GIVEN RECORDS:
########################################
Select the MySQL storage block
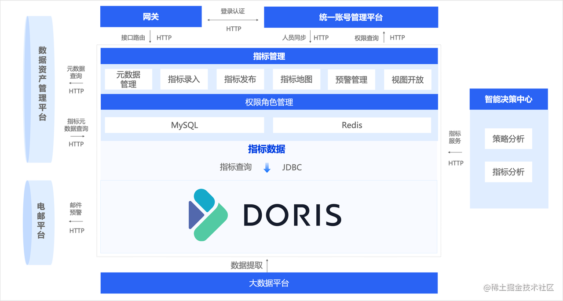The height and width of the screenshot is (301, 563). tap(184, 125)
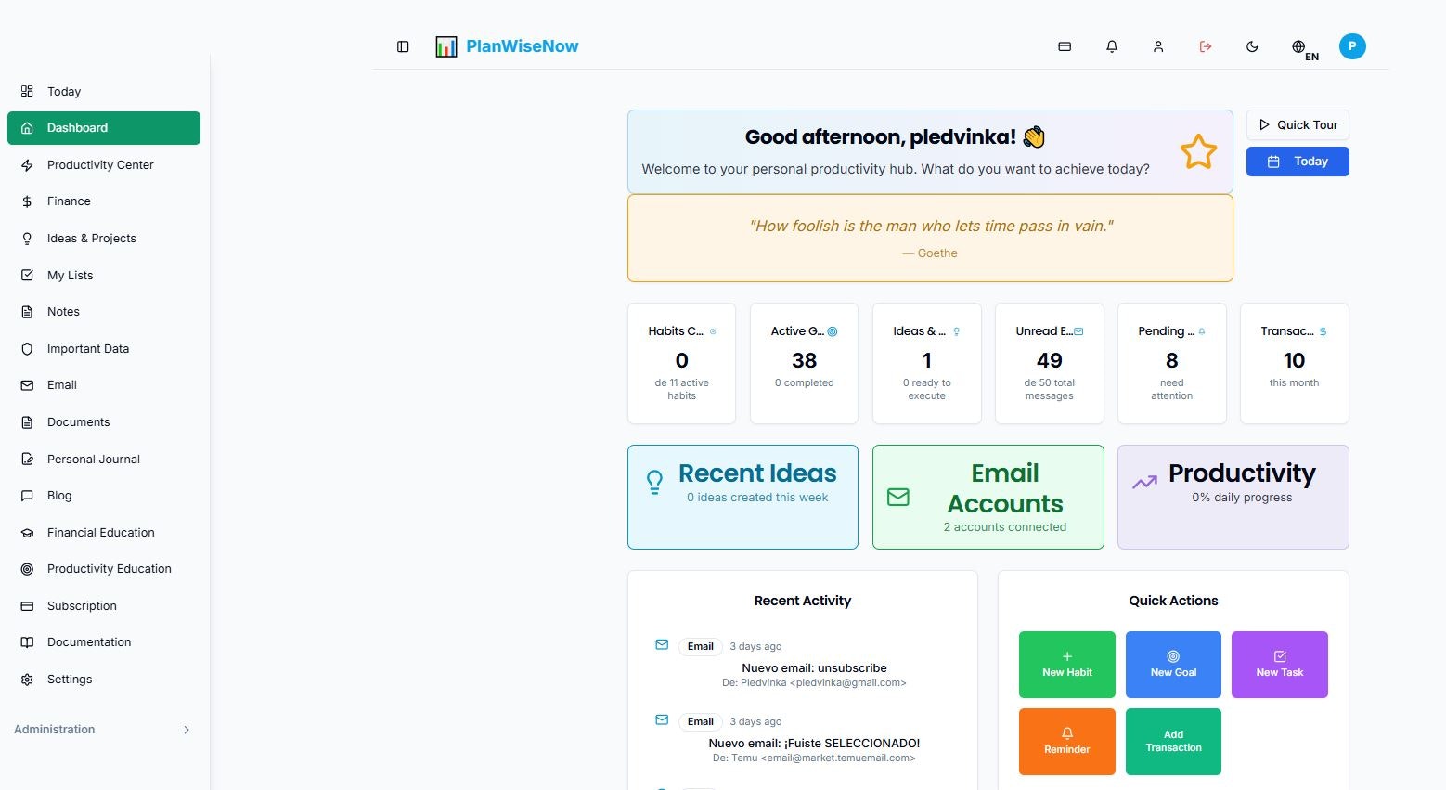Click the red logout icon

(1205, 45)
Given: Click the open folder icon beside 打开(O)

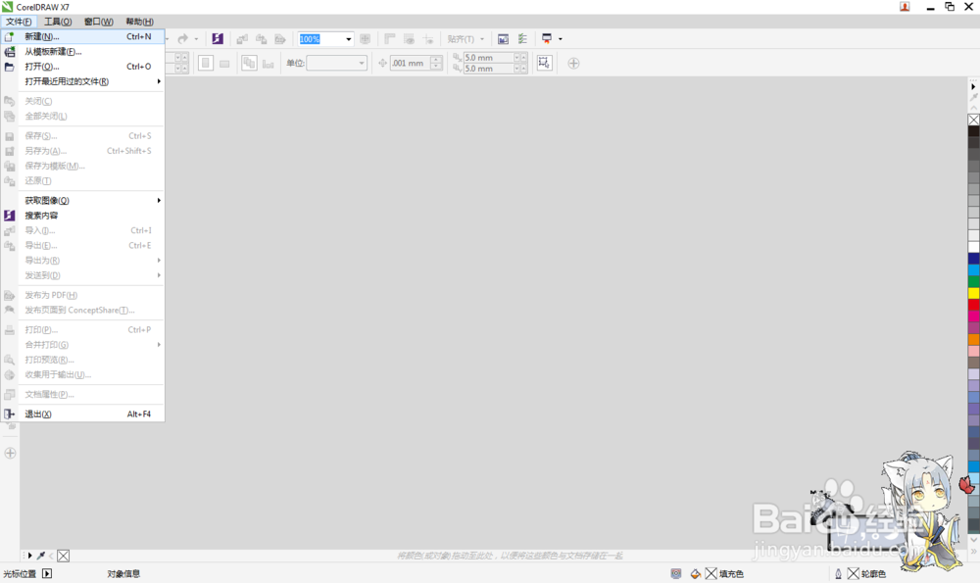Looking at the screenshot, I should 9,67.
########################################
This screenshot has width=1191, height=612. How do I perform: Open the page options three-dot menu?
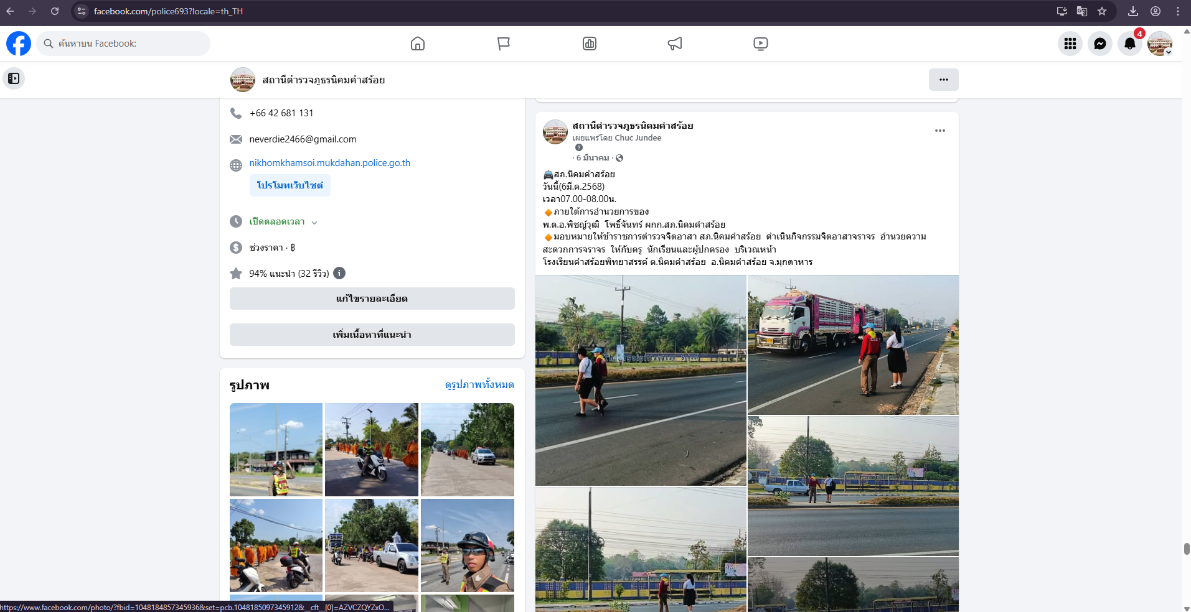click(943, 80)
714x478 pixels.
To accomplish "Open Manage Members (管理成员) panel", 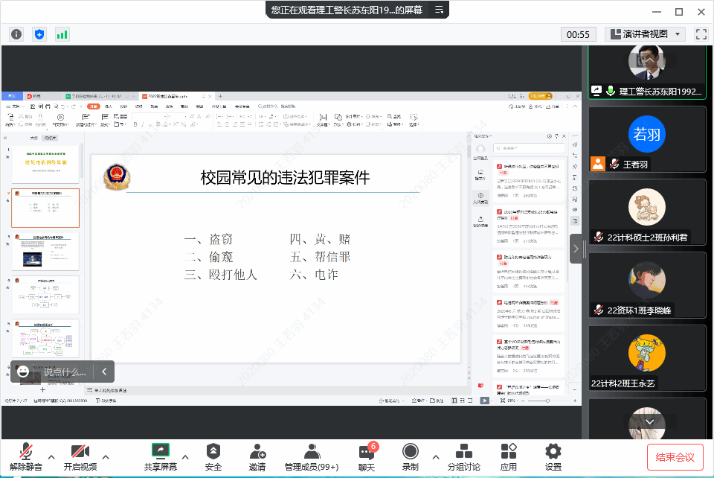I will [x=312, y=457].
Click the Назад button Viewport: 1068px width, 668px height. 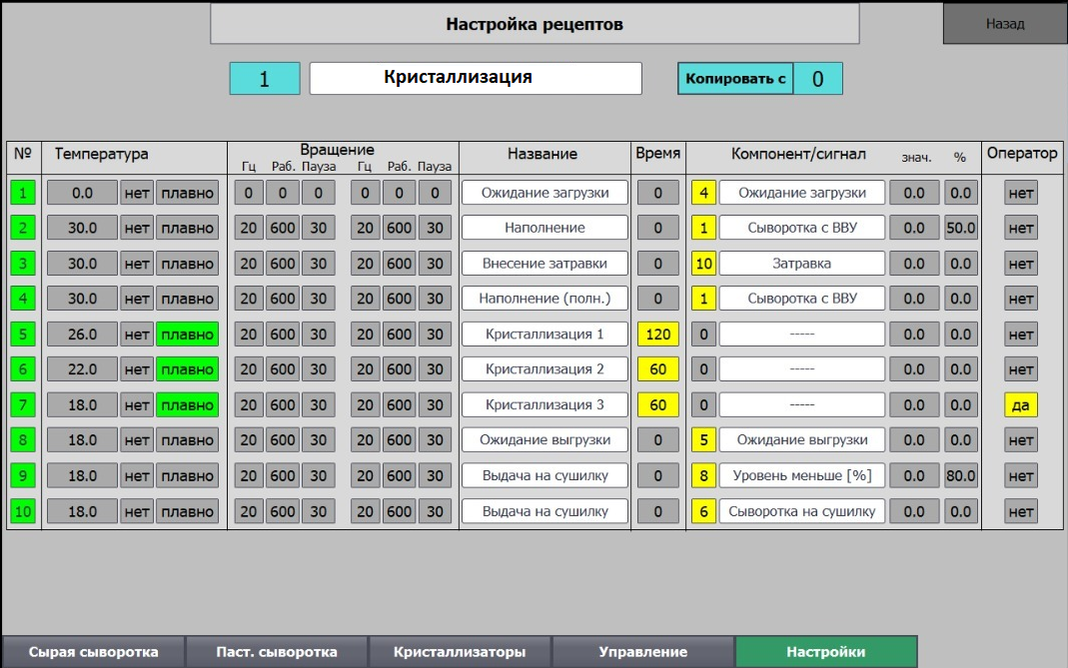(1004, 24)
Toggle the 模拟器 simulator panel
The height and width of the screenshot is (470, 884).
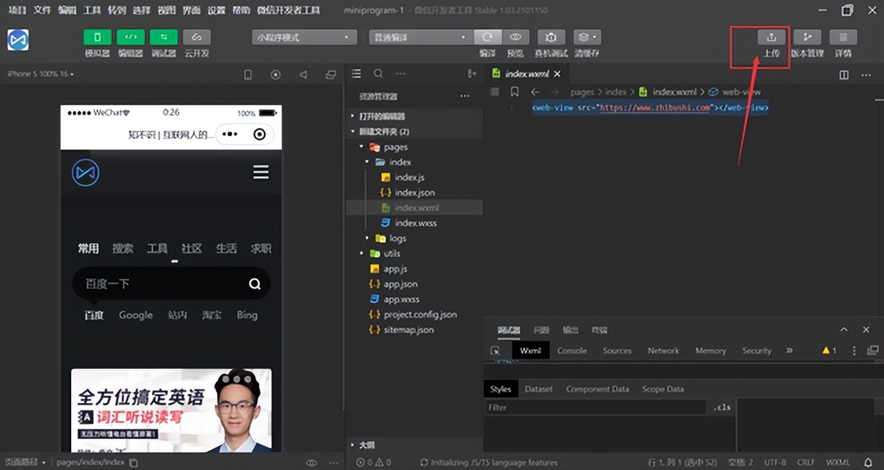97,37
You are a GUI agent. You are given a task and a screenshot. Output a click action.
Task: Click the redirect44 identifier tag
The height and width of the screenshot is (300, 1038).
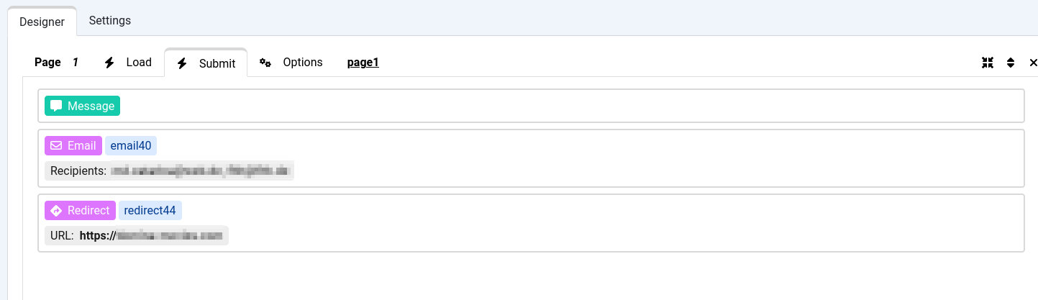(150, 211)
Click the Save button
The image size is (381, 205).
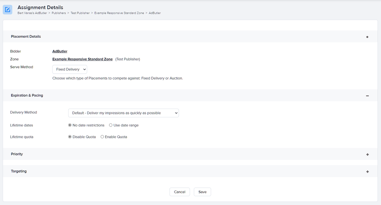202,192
########################################
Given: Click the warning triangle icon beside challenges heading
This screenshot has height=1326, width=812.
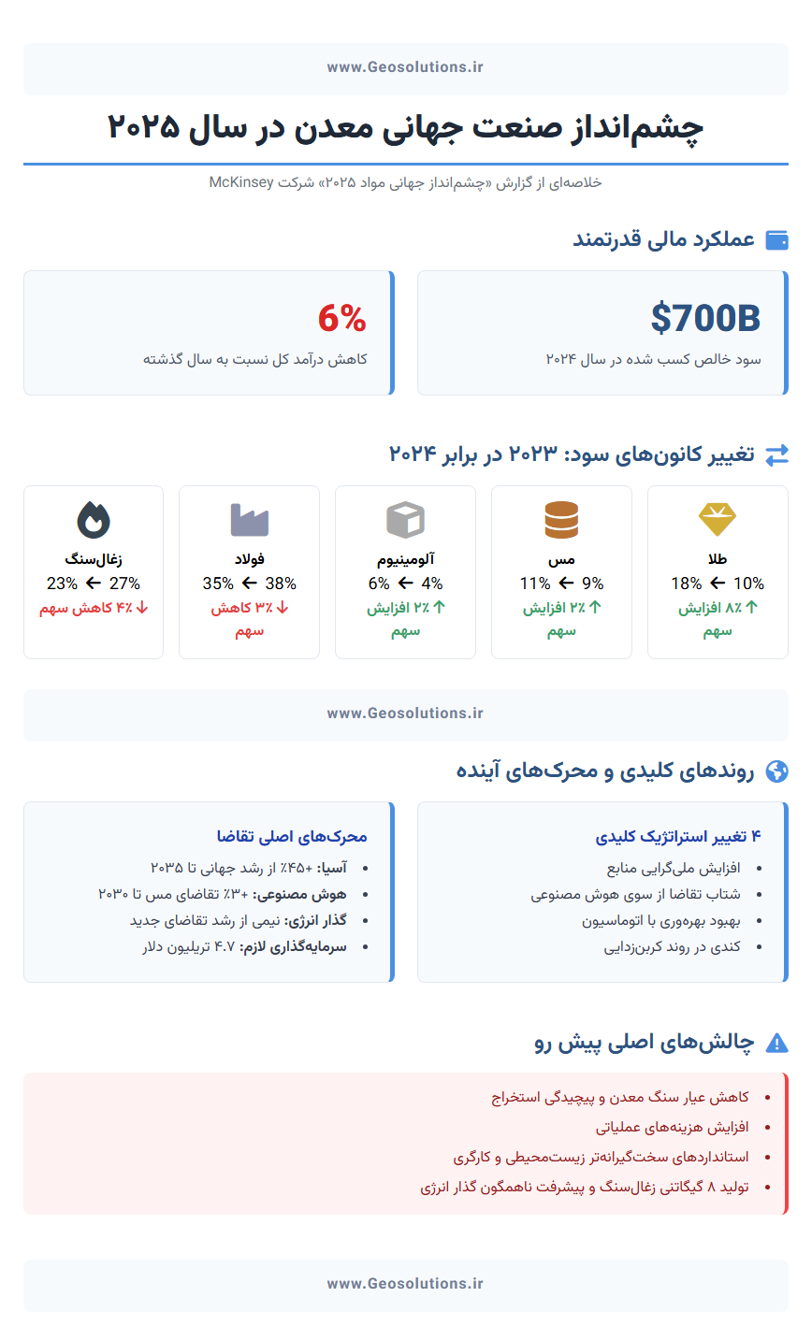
########################################
STATED EXERCISE: Count the lines of the data above that contain the string "This", matching case exactly, and give only the number.

THE RESULT: 2